When I was in high school, I was a part of a very close and vibrant church family. My mum required me to go to church but she didn't specify which one, so I chose one where several of my high-school friends were members. I found a wonderful family there; I felt valued and included, rare commodities for a teen-aged girl. That church and its youth group formed a safety net for me and became the whole of my social life.

I moved away from that sleepy city after graduation from high school, moved away from Christianity a few years later, and more recently moved away from organized religion altogether. I have too many issues with specific theological points to swallow the pretty fairy-tales, not to mention the rampant hubris and blatant arrogance of religions when they invariably make the claim that they are the ONLY one way to God, and everyone else is wrong. Only frail, weak, stupid humans could make up a story like that.

I don't miss my faith. I am fine with the framework of beliefs I have created through the destructive process of testing every belief and tearing it down if it did not hold weight. I am left with a rather minimalist view of God, and He and I are okay with that.

What I do miss, though, is the sense of belonging that comes with attending a church. A community of people who all hold the same beliefs is a powerful force, and I have effectively painted myself out of that warm glow. I have a neighbor across the street who is quite active in the JW community, and every Saturday when nicely-dressed people pull up in their cars and come into his house for post-church coffee and fellowship, I am envious and lonely for that type of interaction.

My mum feels this, too. She, like me, is post-religion yet longing for community. We discussed going to church anyhow, but in order to be truly accepted into a church family, they need to get to know us... and our lack of belief would eventually betray us.

In an era where families are geographically peppered throughout the globe, organized religion has failed so many of us, and technology seems to isolate us even further, where does one turn to find a sense of community?

Sunday, April 3, 2011

Crisis of Self

I met someone a few days ago who challenged my sense of satisfaction with my accomplishments. At roughly my age, this person has obtained a doctorate in a challenging field, published papers, taught at a university, and is an active and acknowledged contributor in a related field. When, I wonder, do they sleep?

Up until I read their bio, I felt pretty good about myself with my service to country, honours in college and shiny new career. For a short time after, though, I felt that it was a pretty pitiful pile of accomplishments. Their acts are writ large on the stage of the world, and mine are far more humble.
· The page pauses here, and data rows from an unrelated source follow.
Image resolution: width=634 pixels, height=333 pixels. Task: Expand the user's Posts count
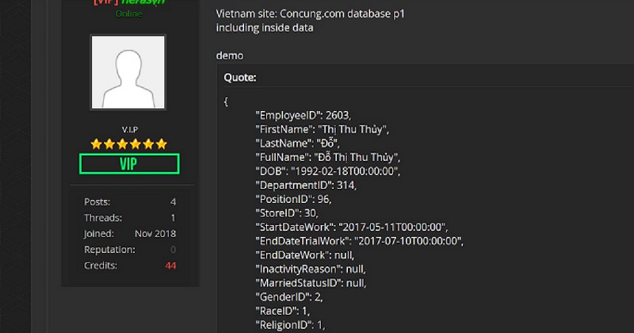click(x=173, y=201)
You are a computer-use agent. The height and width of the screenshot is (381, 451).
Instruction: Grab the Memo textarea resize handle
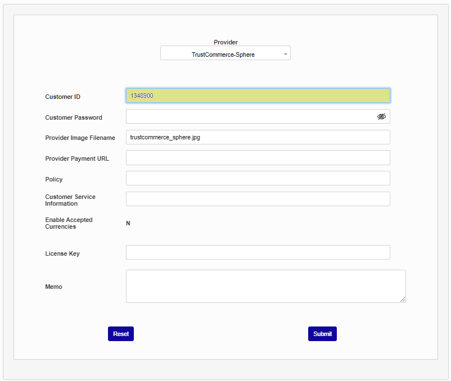pyautogui.click(x=403, y=300)
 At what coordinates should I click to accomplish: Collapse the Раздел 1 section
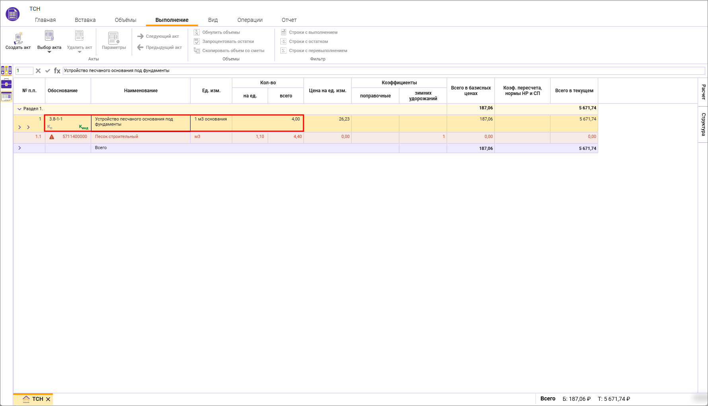tap(19, 109)
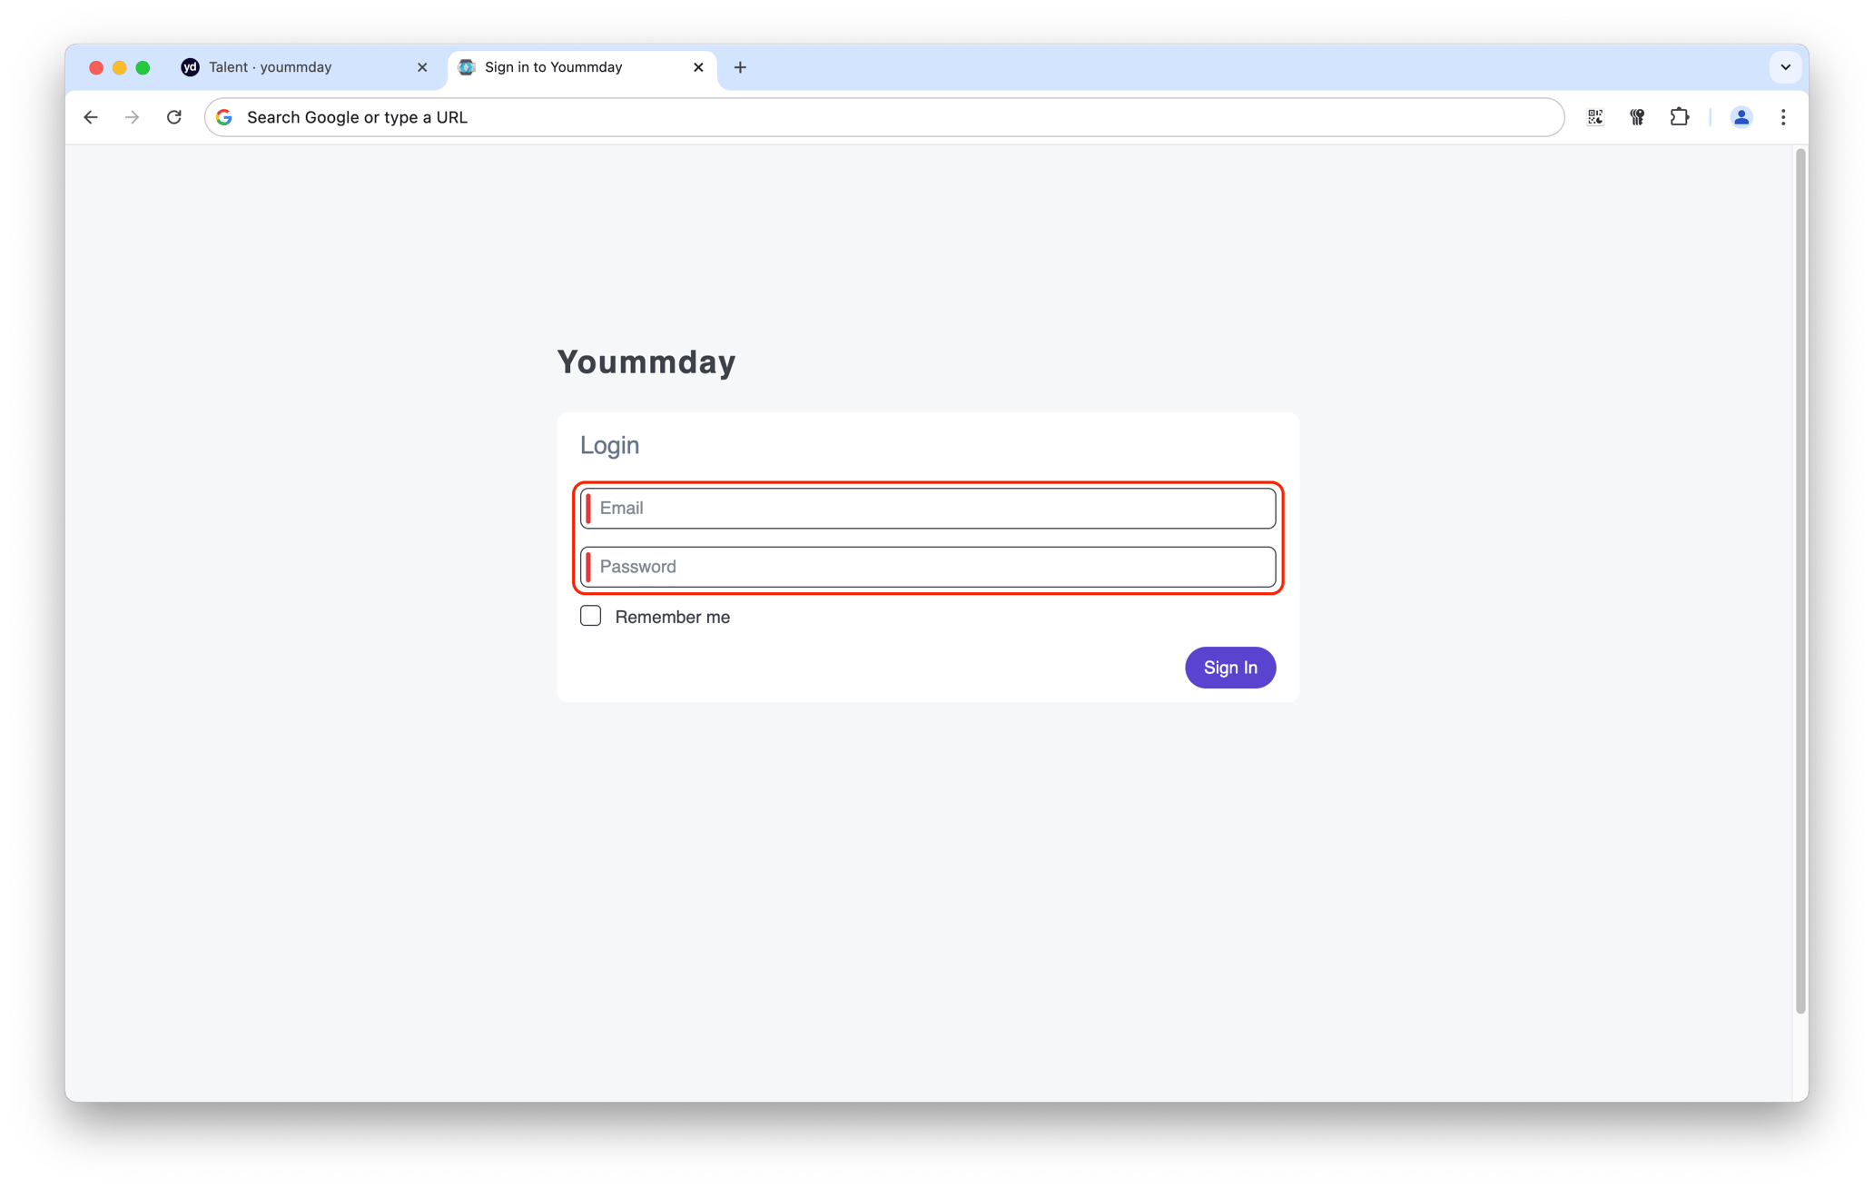Click the browser forward arrow
1874x1188 pixels.
[x=133, y=117]
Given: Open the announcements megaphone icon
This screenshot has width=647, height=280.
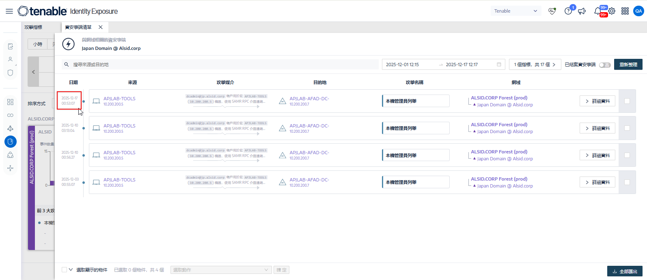Looking at the screenshot, I should (582, 11).
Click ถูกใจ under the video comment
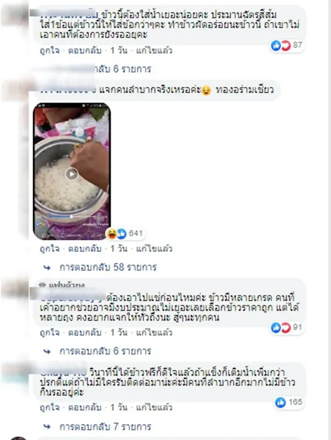The height and width of the screenshot is (440, 331). (x=50, y=248)
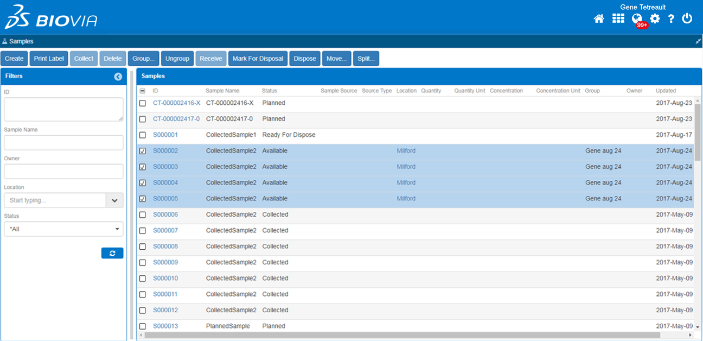Open the Location filter dropdown arrow
Image resolution: width=703 pixels, height=341 pixels.
click(114, 200)
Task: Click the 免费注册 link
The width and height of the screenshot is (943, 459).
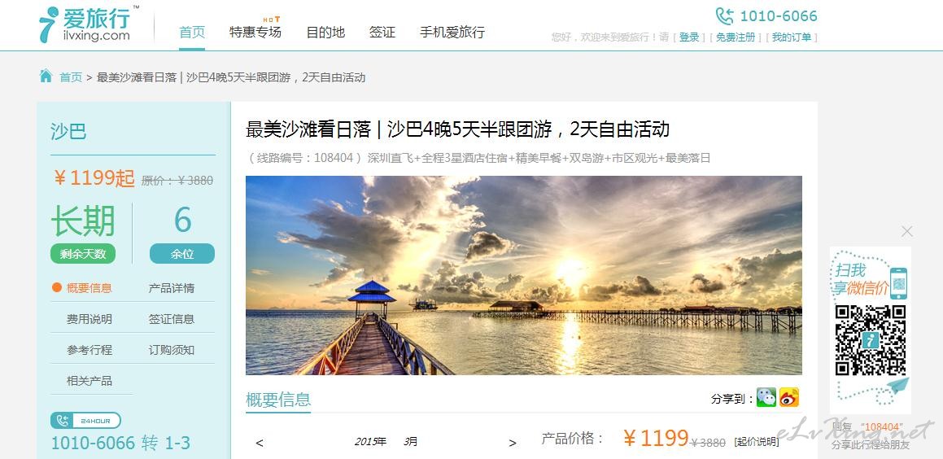Action: click(736, 37)
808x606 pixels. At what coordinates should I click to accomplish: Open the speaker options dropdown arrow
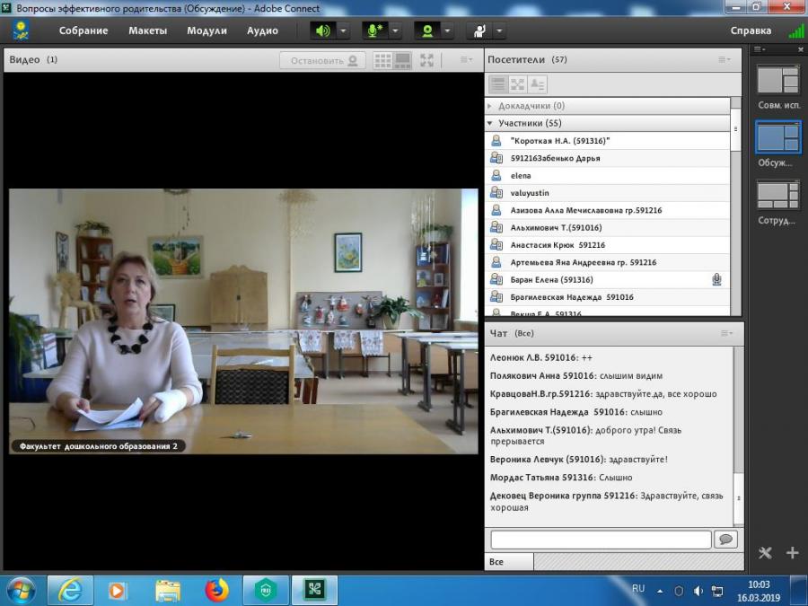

I yearned for the kind of greatness I saw in the deeds of this person.

This little crisis of self lasted a whole day or two until I realized that although my doings were far less public and attributable, they were no less important; by participating in peacekeeping missions, I have in a small way contributed to the stability of the world in general. By serving my country, Queen and government, I have protected and defended Canada's interests in a rather direct way.

We have both made our contributions to the world, and neither is less valid than the other. Having realized this, though, I also came to the realization that academic success is still something I crave; college is by no means the end of my scholastic journey.